METHOD AND APPARATUS FOR SEARCHING A PLURALITY OF STORED DIGITAL IMAGES

Info

Publication number: 20110029510
Type: Application
Filed: Apr 14, 2009
Publication Date: Feb 3, 2011
Applicant: KONINKLIJKE PHILIPS ELECTRONICS N.V. (EINDHOVEN)
Inventors: Bart Kroon (Rotterdam), Sabri Boughorbel (Eindhoven), Mauro Barbieri (Eindhoven)
Application Number: 12/936,533

Abstract

A plurality of stored digital images are searched. Images are retrieved in accordance with a search query (step 204). The retrieved images are clustered according to a predetermined characteristic of the content of the image (step208). The clusters are ranked on the basis of a predetermined criterion (step 210). Search results are returned according to the ranked clusters (step 212).

Description

Description

FIELD OF THE INVENTION

The present invention relates to a method and apparatus for searching a plurality of stored digital images.

BACKGROUND TO THE INVENTION

The retrieval of multimedia content such as images and video is of global interest. Due to the vast amount of available multimedia content, efficient retrieval methods are necessary for both consumer and business markets. The use of image search engines has become a popular method for finding and retrieving images. In general, such systems rely on tagging images by text. The text mainly consists of a file name or text extracted from the document containing the images.

Since image retrieval relies almost only on the text features that accompany the images, the image retrieval process can be problematic. For example, such text information is not always reliable and in many cases the information is “noisy” information. For instance, in web sites, the file names of the images are chosen arbitrarily depending on the order in which the images were added to the system. Furthermore, it is difficult to extract relevant text information from pages in which the text mentions many different objects not necessarily related to the objects shown in the accompanying images. For example, the text may mention many different people that are not shown in the accompanying images.

Additionally, some names are very common and it is therefore difficult for users to find images of a person that they have in mind. For example, on the Internet, people who appear on many web pages outrank people of the same name who appear on very few web pages. This makes it impossible to find images of people who have common names or whose names also belong to celebrities.

The existing image retrieval methods therefore frequently return inaccurate search results. Also, large numbers of results are returned making it difficult for the user to refine and obtain usable results. It would therefore be desirable to have a search engine, which generates accurate and consistent results, and which provides refined search results.

SUMMARY OF INVENTION

The present invention seeks to provide a system, which generates accurate and consistent search results and which enables these results to be further refined.

This is achieved, according to an aspect of the invention, by a method for searching a plurality of stored digital images, the method comprising the steps of: retrieving images in accordance with a search query; clustering said retrieved images according to a predetermined characteristic of the content of the image; ranking clusters on the basis of a predetermined criterion; and returning search results according to the ranked clusters. The search query may comprise the name of a person, for example, or another text.

This is also achieved, according to another aspect of the invention, by an apparatus for searching a plurality of stored digital images, the apparatus comprising: retrieving means for retrieving images in accordance with a search query; clustering means for clustering said retrieved images according to a predetermined characteristic of the content of the image; ranking means for ranking clusters on the basis of a predetermined criterion; and output means for returning search results according to the ranked clusters. The search query may comprise the name of a person, for example, or another text.

* **GIVEN PROBLEM 1**:
Could you revise the records from the line with "1148x636 pixels. At" to the line with "click(167, 264)", replacing "tab" with "pane" and leaving everything else unchanged, then return only those lines?

* **GIVEN ENTRIES**:

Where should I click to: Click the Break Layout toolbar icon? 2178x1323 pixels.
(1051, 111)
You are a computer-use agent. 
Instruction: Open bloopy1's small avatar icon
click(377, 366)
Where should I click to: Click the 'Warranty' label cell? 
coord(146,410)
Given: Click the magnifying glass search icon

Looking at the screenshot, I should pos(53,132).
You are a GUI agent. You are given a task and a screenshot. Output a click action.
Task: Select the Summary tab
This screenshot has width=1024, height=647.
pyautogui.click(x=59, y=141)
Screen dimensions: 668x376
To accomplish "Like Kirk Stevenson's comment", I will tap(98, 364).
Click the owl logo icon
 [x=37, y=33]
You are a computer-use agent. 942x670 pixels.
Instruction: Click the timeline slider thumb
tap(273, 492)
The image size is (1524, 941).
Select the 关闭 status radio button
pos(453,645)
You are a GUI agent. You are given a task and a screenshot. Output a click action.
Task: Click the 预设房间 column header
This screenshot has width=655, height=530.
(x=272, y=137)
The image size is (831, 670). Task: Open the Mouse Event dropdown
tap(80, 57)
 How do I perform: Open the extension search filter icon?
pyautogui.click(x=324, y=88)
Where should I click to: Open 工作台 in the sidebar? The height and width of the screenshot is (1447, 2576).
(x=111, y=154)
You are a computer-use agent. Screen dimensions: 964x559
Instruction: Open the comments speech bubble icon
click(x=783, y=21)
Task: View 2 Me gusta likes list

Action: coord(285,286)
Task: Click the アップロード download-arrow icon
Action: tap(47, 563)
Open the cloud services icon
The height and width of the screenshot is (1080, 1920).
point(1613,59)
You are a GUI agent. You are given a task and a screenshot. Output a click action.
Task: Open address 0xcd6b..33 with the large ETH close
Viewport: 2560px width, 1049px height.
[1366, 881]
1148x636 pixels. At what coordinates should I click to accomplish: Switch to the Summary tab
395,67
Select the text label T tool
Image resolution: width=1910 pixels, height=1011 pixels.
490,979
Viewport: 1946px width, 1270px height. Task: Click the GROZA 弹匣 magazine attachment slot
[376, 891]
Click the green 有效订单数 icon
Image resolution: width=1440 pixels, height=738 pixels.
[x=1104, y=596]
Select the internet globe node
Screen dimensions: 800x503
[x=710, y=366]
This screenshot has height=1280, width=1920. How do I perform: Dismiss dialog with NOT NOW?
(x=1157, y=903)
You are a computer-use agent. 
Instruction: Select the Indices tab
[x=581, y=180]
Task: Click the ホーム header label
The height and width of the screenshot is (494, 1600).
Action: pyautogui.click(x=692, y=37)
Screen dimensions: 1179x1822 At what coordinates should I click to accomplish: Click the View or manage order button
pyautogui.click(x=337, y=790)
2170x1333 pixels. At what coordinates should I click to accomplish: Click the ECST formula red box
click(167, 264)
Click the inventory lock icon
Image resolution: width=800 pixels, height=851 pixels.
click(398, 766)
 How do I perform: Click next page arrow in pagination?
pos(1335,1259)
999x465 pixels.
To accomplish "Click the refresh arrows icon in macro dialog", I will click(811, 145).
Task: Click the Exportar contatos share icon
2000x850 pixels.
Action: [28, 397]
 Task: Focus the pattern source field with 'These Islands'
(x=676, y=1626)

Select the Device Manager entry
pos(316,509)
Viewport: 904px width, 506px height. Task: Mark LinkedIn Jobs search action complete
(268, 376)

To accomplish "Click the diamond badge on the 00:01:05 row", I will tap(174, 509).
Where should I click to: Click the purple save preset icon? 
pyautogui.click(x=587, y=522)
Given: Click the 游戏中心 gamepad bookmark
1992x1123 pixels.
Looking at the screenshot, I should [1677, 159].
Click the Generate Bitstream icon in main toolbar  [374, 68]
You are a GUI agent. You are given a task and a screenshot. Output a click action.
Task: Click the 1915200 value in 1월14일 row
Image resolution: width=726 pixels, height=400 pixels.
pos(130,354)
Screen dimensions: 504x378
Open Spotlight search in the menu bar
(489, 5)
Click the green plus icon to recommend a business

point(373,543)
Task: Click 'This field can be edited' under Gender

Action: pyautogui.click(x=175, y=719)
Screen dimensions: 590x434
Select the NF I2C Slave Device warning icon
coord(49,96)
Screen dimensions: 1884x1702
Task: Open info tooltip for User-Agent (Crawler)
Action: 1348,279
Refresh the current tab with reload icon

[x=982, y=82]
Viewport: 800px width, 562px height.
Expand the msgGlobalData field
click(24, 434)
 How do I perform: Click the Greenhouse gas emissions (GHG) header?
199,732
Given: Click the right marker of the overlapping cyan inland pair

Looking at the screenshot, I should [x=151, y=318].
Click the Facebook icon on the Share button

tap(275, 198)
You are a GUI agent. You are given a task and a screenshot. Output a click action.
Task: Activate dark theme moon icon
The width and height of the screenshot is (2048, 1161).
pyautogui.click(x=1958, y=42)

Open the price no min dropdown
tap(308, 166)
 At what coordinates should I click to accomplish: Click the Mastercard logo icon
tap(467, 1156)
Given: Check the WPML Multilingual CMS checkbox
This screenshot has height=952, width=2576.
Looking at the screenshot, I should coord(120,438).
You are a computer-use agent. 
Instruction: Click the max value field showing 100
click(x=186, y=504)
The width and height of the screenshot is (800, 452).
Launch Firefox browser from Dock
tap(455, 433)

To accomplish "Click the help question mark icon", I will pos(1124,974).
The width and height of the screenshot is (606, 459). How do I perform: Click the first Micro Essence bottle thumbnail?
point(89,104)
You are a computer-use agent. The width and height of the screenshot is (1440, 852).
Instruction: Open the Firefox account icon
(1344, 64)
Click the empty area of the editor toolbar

* **GIVEN PROBLEM 2**:
Does the patent application above agree with each statement? (a) The application was filed on Apr 14, 2009. (b) One of the inventors is listed as being from Amsterdam. (c) Image search systems generally rely on tagging images by text.

* **TASK RESULT 1**:
1148x636 pixels. At what coordinates should I click to accomplish: Switch to the Summary pane
395,67
Select the text label T tool
Image resolution: width=1910 pixels, height=1011 pixels.
490,979
Viewport: 1946px width, 1270px height. Task: Click the GROZA 弹匣 magazine attachment slot
[376, 891]
Click the green 有效订单数 icon
Image resolution: width=1440 pixels, height=738 pixels.
[x=1104, y=596]
Select the internet globe node
Screen dimensions: 800x503
[x=710, y=366]
This screenshot has height=1280, width=1920. How do I perform: Dismiss dialog with NOT NOW?
(x=1157, y=903)
You are a computer-use agent. 
Instruction: Select the Indices pane
[x=581, y=180]
Task: Click the ホーム header label
The height and width of the screenshot is (494, 1600).
Action: pyautogui.click(x=692, y=37)
Screen dimensions: 1179x1822 At what coordinates should I click to accomplish: Click the View or manage order button
pyautogui.click(x=337, y=790)
2170x1333 pixels. At what coordinates should I click to accomplish: Click the ECST formula red box
click(167, 264)

* **TASK RESULT 2**:
(a) Yes: "Filed: Apr 14, 2009"
(b) No: "Bart Kroon (Rotterdam), Sabri Boughorbel (Eindhoven), Mauro Barbieri (Eindhoven)"
(c) Yes: "In general, such systems rely on tagging images by text."